Talvez as perguntas mais interessantes do livro, no entanto, são as perguntas de caráter sócio-cultural, pois talvez seja o choque cultural entre cristãos e muçulmanos o maior problema para o diálogo entre os grupos, nos dias de hoje. Explicações sobre o ramadã, os costumes de vestimentas e moradia, a importância da hajj para um islamita, a questão das orações voltadas a Meca e da alimentação são questões vitais para um islamita, jamais devendo ser menosprezadas por nosso povo ocidental.
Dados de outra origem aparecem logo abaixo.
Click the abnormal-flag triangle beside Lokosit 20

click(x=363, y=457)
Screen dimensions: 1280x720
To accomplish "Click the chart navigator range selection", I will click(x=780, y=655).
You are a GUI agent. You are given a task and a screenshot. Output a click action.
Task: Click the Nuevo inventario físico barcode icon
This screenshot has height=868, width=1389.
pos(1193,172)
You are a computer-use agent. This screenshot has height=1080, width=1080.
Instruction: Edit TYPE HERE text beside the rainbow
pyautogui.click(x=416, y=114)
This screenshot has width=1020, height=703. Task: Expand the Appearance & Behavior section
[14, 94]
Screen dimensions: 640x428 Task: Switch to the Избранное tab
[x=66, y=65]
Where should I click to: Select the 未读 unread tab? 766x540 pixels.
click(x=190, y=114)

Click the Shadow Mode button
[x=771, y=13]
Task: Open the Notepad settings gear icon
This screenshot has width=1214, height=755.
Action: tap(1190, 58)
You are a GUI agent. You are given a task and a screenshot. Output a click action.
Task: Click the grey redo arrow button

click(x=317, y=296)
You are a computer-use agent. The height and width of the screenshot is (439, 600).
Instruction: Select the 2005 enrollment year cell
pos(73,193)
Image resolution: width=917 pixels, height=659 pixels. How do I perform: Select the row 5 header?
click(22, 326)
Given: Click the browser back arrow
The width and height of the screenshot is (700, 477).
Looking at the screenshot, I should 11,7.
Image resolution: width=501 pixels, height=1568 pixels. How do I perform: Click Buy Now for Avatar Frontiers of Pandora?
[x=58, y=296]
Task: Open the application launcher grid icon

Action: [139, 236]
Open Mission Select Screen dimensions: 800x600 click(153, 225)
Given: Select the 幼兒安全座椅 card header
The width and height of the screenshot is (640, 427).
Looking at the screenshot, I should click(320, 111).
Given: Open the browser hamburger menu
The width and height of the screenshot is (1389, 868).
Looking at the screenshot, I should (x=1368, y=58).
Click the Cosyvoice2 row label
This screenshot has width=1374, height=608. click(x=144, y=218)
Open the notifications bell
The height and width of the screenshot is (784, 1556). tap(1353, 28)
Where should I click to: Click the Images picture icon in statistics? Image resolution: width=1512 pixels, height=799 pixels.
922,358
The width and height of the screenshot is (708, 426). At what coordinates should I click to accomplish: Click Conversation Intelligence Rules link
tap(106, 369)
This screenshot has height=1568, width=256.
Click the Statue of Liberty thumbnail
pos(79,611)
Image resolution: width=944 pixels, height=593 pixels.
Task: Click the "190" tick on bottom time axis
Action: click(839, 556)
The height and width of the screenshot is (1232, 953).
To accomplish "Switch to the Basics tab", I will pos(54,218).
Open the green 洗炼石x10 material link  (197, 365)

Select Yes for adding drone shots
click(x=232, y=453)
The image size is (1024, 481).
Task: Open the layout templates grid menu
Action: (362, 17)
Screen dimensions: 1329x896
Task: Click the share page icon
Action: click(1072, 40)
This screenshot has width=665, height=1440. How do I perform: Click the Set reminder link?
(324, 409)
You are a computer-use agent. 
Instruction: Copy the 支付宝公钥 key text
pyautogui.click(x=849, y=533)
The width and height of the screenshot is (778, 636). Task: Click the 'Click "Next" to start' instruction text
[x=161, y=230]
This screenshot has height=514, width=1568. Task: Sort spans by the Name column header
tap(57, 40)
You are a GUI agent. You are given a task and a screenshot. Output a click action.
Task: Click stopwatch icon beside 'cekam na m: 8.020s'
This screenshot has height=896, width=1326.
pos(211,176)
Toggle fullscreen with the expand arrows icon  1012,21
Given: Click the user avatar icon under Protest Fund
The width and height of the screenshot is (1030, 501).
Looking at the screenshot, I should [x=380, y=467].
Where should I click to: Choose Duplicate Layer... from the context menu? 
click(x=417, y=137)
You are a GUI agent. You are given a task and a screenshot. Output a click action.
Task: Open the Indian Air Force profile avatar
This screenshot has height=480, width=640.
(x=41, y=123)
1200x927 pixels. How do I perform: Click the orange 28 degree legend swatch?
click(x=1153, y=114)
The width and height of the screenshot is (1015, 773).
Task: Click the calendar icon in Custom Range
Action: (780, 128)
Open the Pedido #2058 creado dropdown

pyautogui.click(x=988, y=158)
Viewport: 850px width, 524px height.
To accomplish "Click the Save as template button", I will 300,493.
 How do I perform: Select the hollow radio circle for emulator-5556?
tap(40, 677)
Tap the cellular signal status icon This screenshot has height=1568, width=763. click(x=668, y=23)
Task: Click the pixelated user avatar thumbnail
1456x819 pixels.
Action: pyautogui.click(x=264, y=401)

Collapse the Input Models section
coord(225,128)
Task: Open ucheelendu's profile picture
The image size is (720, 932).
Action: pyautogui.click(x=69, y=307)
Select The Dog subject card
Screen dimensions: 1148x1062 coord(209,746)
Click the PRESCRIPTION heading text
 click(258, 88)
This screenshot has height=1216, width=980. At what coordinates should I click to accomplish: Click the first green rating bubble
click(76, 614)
As questões sociais do islamismo também são muito bem apresentadas e detalhadas pela autora. Ela explica desde questões simples como nomes islâmicos até questões controversas como direitos humanos e direitos femininos, mencionando até a questão da poligamia. Por fim, mas não menos importante, a forma como o islã vê cristãos e judeus como “povos do livro” explica bastante a visão daquele grupo sobre estes e ajuda a complementar as questões do livro.

Relendo o livro para estudar a linguagem da autora, ela muitas vezes defende o povo islâmico dos preconceitos ocidentais, de que o povo islâmico é um povo fundamentalista. Às vezes ela usa bons argumentos para tal, como o fato de haverem diversos islamismos e o fato do Corão mostrar um certo respeito e mesmo possibilidade de redenção para os povos do livro. Entretanto, em outros momentos, a autora se utiliza de argumentos fracos, como a idéia de que o cristianismo criou o conceito de fundamentalismo no final do séc. XIX e início do séc. XX, esquecendo a essência do termo, que é uma visão cega e acrítica das escrituras sagradas, algo que é uma proposta fundamental do islã, a ponto do grupo afirmar que o Corão é a única forma pura de texto sagrado existente, tendo sido transmitido ipsis literis ao profeta e com uma cópia do mesmo estando guardada no céu.

Em todo caso, tirando alguns momentos de defesa, em especial da expansão do povo islâmico nos séc. VII e VIII, o livro mostra-se como uma bela e elucidativa leitura a respeito dos diversos aspectos da cultura e religiosidade muçulmanas, e mesmo as defesas sobre a expansão do povo islâmico ajudam a vê-la em outra ótica, menos etnocêntrica.

O fato é que a proposta da autora era a de justamente apresentar o islã pela perspectiva islâmica, conseguindo alcançar este feito de forma marcante e competente. Certamente é uma leitura altamente recomendável para pessoas interessadas em entender mais sobre a religiosidade islâmica, desde curiosos leigos até estudiosos do campo das ciências da religião.